Technology company This-Tel takes action in Scotland's Court of Session
A small technology company is suing Leonard Cheshire Disability for more than £430,000 in the Court of Session, the supreme civil court in Scotland.
This-Tel, which is based in Dunblane, Perthshire, signed a three-year contract with the disability charity in November 2009 to provide digital pens, which enable data to be entered automatically into a database using special pens and paper.
The court summons, issued last week, says Leonard Cheshire Disability has refused to make payments of £284,800 for services and licences supplied to the charity. It demands a further £153,674 in costs relating to a three-month notice period that the summons says was written into the contract.

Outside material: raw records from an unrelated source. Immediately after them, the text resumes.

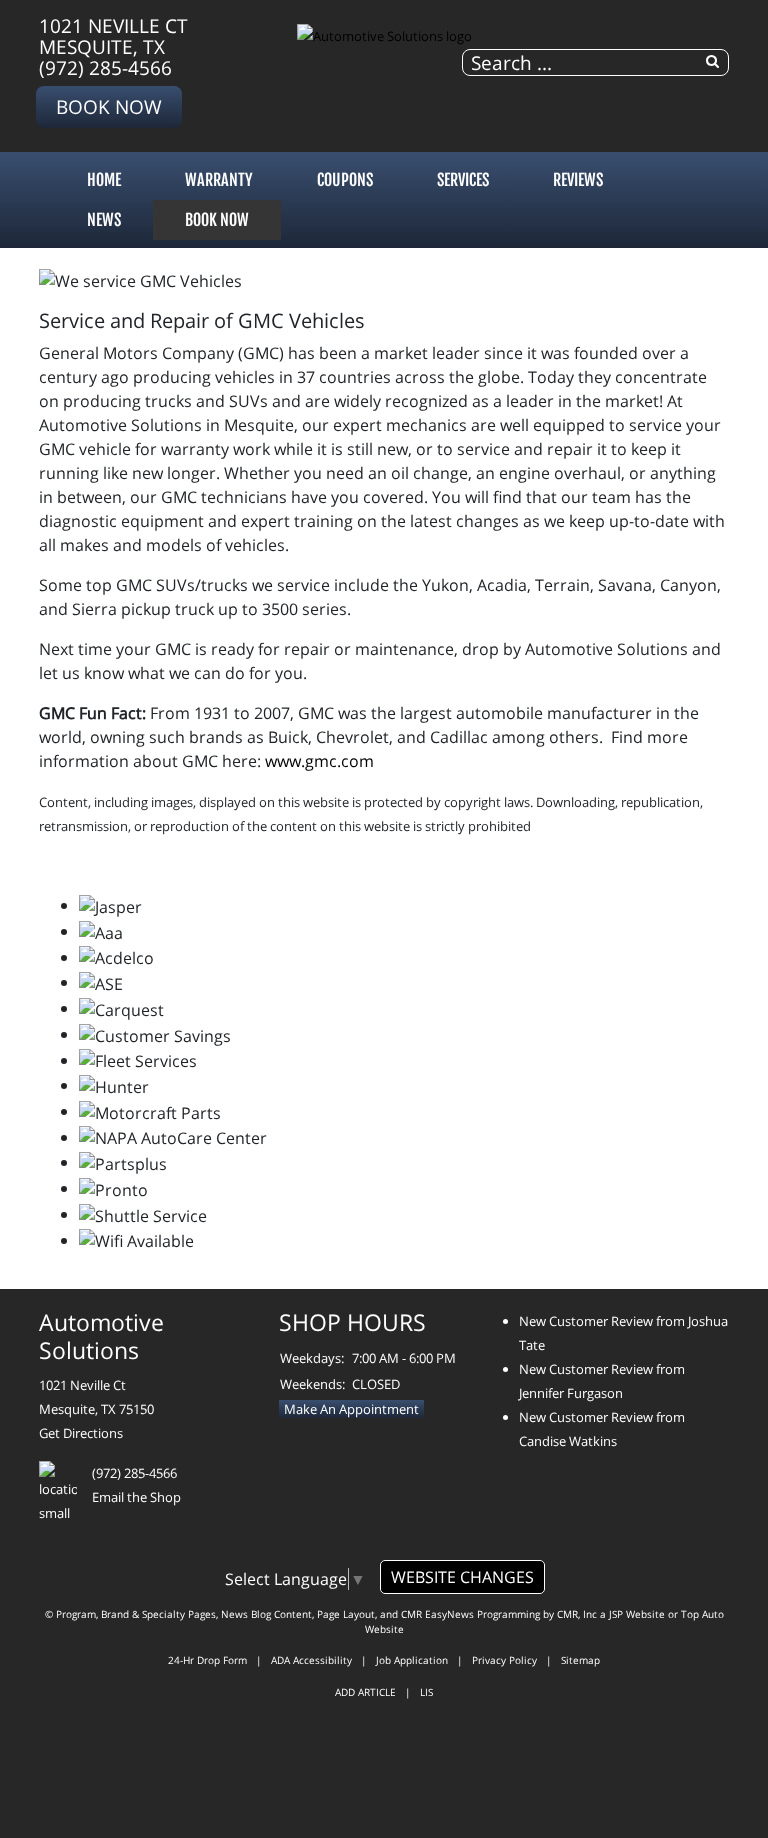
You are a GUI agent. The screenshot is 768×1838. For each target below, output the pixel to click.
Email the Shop (136, 1497)
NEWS (104, 220)
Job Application (412, 1660)
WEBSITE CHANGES (462, 1577)
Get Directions (81, 1433)
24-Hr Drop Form (207, 1660)
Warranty (219, 180)
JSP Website (637, 1614)
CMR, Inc (577, 1614)
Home (104, 180)
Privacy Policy (504, 1660)
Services (463, 180)
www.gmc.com (319, 761)
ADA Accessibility (311, 1660)
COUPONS (345, 180)
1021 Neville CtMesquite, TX (113, 36)
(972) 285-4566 (105, 67)
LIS (426, 1692)
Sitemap (580, 1660)
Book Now (109, 106)
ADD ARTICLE (365, 1692)
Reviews (578, 180)
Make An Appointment (351, 1409)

The charity has 21 days to respond. Interest is also contractually due on invoices at 3 per cent above the HSBC base lending rate from 30 days after the date of demand, the summons says.
This-Tel has six members of staff and an annual turnover of about £750,000. Leonard Cheshire Disability has more than 5,700 employees and had an income of £155m in 2010/11, according to figures on the Charity Commission website.
The summons says the contract had a clause enabling the charity to cancel the agreement after the initial six months by giving three months’ notice, but doing so within the first 24 months will incur a fixed penalty payment of the first year’s full agreed contract amount.
The charity gave notice that it was terminating the contract on 17 November 2011, exactly two years after it began, the summons says.
A spokeswoman for Leonard Cheshire Disability said: "The charity has just received the legal documents, so it is inappropriate to comment further at this time."
Steve Forsyth, managing director of This-Tel, said he was unable to comment on the action.